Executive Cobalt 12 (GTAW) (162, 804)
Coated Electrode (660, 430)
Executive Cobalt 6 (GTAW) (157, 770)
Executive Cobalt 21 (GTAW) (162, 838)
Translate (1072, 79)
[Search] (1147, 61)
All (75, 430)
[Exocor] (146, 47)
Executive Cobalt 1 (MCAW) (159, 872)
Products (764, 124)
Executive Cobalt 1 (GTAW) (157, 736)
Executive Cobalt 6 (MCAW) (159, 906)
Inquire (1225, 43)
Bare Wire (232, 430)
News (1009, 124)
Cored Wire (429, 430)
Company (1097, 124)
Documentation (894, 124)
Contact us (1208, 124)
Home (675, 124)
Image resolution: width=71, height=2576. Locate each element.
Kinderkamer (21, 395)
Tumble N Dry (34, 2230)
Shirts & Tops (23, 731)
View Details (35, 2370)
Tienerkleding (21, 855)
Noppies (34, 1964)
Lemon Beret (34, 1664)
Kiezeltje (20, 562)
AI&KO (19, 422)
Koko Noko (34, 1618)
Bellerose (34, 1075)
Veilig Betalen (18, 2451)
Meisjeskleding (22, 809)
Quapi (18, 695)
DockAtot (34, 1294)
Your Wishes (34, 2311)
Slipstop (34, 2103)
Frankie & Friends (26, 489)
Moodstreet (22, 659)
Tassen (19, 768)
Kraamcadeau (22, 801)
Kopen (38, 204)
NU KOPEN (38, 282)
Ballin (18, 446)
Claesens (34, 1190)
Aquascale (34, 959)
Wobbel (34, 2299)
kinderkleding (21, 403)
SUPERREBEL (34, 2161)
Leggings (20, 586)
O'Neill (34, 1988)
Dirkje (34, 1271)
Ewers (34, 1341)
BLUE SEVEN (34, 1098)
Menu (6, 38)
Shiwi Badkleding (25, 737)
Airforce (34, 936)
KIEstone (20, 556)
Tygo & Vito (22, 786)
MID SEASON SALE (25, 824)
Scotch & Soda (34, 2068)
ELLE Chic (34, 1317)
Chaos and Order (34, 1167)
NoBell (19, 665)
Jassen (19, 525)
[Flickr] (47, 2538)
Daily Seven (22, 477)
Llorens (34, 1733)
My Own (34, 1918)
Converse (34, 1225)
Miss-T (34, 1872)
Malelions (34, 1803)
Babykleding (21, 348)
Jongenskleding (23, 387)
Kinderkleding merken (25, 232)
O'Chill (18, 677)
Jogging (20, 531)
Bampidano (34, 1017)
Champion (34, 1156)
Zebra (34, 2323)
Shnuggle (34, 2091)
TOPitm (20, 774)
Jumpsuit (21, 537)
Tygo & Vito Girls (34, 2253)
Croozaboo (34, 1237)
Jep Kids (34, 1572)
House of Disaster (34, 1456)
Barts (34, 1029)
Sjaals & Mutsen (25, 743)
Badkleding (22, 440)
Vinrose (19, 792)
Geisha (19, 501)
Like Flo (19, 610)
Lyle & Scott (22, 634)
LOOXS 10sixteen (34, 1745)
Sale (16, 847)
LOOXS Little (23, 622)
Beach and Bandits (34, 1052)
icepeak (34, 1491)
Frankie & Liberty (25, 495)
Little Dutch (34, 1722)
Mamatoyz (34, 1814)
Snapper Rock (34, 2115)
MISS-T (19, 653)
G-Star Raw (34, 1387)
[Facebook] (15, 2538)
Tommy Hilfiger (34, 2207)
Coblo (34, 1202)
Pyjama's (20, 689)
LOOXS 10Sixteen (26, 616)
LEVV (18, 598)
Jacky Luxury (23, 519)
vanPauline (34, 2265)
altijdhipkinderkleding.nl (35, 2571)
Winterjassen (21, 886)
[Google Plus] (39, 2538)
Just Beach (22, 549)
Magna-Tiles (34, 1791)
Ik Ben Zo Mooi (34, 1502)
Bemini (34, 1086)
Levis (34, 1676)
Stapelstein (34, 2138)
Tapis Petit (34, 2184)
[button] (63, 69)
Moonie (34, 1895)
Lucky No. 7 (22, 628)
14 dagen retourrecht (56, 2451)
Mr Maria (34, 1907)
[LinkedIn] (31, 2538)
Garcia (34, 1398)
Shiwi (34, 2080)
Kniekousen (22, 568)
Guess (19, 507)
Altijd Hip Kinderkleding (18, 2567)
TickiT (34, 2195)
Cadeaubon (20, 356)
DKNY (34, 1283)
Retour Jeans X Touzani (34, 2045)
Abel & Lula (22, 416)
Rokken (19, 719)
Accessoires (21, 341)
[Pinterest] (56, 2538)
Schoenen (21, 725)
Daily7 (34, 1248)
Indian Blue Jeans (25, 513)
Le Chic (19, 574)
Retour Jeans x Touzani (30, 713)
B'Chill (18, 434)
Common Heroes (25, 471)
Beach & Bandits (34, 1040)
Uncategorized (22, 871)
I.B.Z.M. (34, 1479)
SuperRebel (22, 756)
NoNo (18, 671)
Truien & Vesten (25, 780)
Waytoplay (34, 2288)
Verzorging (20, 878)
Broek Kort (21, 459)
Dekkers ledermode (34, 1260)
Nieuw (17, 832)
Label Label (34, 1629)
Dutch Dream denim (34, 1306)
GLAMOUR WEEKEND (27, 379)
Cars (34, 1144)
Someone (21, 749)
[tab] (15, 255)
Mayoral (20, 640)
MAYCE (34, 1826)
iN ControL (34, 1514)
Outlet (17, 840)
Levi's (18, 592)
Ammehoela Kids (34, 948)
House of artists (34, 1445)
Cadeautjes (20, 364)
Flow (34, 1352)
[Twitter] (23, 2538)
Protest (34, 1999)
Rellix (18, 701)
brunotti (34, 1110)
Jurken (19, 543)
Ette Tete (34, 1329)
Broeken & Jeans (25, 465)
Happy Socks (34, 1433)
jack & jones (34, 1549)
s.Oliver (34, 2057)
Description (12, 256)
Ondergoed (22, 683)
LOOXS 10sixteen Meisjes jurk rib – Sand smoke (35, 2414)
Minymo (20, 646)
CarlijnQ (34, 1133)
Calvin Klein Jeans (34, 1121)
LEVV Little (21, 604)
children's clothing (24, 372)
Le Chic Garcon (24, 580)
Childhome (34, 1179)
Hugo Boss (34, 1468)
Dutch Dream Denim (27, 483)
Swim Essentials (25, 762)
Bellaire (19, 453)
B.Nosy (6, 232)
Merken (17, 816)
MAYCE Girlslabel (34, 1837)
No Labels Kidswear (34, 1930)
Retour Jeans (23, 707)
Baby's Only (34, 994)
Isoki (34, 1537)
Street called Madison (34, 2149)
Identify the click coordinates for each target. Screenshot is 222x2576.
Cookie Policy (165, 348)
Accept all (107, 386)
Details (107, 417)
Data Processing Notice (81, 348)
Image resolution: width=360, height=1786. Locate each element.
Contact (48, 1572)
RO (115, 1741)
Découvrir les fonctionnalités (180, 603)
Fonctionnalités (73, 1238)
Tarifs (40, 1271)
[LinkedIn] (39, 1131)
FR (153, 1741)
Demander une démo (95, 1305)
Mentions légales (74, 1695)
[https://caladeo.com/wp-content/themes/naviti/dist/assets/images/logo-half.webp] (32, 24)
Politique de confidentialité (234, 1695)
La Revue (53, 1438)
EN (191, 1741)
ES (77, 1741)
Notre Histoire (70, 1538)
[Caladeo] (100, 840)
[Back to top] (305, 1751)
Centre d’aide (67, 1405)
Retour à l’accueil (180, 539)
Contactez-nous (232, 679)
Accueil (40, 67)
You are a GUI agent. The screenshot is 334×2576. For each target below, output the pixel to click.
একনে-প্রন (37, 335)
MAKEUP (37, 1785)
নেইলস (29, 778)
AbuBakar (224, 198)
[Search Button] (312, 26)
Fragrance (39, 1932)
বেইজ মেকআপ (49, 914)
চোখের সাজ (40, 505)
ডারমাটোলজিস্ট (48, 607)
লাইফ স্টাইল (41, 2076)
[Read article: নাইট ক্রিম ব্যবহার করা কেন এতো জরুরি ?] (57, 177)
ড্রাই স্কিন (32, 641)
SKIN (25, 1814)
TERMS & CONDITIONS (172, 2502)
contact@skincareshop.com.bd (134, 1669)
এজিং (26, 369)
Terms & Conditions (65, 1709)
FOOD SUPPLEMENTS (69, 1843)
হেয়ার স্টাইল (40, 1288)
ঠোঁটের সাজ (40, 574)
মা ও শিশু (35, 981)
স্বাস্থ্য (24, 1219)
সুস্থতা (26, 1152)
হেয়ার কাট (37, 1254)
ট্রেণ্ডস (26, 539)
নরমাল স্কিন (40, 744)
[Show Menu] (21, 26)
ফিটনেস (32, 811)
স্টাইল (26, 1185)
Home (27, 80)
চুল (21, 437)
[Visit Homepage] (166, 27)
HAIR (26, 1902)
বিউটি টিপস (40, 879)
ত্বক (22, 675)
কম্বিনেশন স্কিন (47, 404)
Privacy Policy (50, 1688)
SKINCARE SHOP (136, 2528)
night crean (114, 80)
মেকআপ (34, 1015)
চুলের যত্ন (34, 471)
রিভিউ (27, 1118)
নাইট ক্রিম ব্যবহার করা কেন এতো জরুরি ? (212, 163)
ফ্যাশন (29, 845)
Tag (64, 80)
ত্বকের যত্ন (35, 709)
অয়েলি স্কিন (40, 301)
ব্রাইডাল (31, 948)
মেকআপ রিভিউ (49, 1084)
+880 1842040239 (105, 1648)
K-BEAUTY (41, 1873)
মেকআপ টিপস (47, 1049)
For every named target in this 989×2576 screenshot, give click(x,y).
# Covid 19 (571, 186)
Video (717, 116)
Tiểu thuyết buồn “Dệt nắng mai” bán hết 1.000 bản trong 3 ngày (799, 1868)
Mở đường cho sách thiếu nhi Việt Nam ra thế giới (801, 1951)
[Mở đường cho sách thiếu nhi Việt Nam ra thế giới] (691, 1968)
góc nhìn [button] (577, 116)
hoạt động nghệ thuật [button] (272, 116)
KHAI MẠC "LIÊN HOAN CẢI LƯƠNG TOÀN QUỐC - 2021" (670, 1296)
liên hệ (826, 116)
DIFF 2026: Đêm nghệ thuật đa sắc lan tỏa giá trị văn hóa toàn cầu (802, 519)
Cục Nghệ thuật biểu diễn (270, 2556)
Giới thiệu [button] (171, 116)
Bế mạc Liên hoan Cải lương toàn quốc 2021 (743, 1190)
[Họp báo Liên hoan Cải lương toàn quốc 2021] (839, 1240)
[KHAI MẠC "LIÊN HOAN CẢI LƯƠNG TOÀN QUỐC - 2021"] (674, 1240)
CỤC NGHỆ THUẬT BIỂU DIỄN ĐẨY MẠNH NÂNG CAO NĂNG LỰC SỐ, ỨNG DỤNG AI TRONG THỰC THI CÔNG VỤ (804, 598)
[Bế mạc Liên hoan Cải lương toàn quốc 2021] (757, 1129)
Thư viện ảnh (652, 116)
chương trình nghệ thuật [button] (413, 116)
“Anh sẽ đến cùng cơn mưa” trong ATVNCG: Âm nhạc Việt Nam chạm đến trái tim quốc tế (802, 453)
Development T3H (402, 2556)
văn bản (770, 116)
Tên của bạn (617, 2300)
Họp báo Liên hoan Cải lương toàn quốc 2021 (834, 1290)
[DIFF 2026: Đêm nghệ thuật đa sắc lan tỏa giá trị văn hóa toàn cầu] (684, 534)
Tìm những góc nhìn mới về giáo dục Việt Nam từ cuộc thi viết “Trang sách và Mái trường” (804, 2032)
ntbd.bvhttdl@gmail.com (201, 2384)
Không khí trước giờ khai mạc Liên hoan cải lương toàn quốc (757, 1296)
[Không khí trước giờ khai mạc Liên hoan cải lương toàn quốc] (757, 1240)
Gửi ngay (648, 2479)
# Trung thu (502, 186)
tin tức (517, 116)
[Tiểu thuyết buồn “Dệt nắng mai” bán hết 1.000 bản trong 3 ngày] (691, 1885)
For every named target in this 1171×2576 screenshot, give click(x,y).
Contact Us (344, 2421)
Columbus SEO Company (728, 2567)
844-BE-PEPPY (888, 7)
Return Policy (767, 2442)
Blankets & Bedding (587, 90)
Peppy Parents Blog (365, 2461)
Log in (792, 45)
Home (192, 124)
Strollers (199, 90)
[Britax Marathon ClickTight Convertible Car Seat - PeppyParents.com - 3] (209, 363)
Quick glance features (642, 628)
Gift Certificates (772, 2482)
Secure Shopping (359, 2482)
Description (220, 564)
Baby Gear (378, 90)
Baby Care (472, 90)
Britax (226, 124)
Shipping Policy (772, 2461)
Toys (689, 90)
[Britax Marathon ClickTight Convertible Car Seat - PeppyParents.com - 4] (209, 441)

* * * * * * * * *

**Your objective:**
Please give back exactly the lines of this listing beginning at the line with "Meisjeskleding (22, 809)" and ending with the line with "Croozaboo (34, 1237)", both included, and nothing else.

**Exercise response:**
Meisjeskleding (22, 809)
Quapi (18, 695)
DockAtot (34, 1294)
Your Wishes (34, 2311)
Slipstop (34, 2103)
Frankie & Friends (26, 489)
Moodstreet (22, 659)
Tassen (19, 768)
Kraamcadeau (22, 801)
Kopen (38, 204)
NU KOPEN (38, 282)
Ballin (18, 446)
Claesens (34, 1190)
Aquascale (34, 959)
Wobbel (34, 2299)
kinderkleding (21, 403)
SUPERREBEL (34, 2161)
Leggings (20, 586)
O'Neill (34, 1988)
Dirkje (34, 1271)
Ewers (34, 1341)
BLUE SEVEN (34, 1098)
Menu (6, 38)
Shiwi Badkleding (25, 737)
Airforce (34, 936)
KIEstone (20, 556)
Tygo & Vito (22, 786)
MID SEASON SALE (25, 824)
Scotch & Soda (34, 2068)
ELLE Chic (34, 1317)
Chaos and Order (34, 1167)
NoBell (19, 665)
Jassen (19, 525)
[Flickr] (47, 2538)
Daily Seven (22, 477)
Llorens (34, 1733)
My Own (34, 1918)
Converse (34, 1225)
Miss-T (34, 1872)
Malelions (34, 1803)
Babykleding (21, 348)
Jongenskleding (23, 387)
Kinderkleding merken (25, 232)
O'Chill (18, 677)
Jogging (20, 531)
Bampidano (34, 1017)
Champion (34, 1156)
Zebra (34, 2323)
Shnuggle (34, 2091)
TOPitm (20, 774)
Jumpsuit (21, 537)
Tygo & Vito Girls (34, 2253)
Croozaboo (34, 1237)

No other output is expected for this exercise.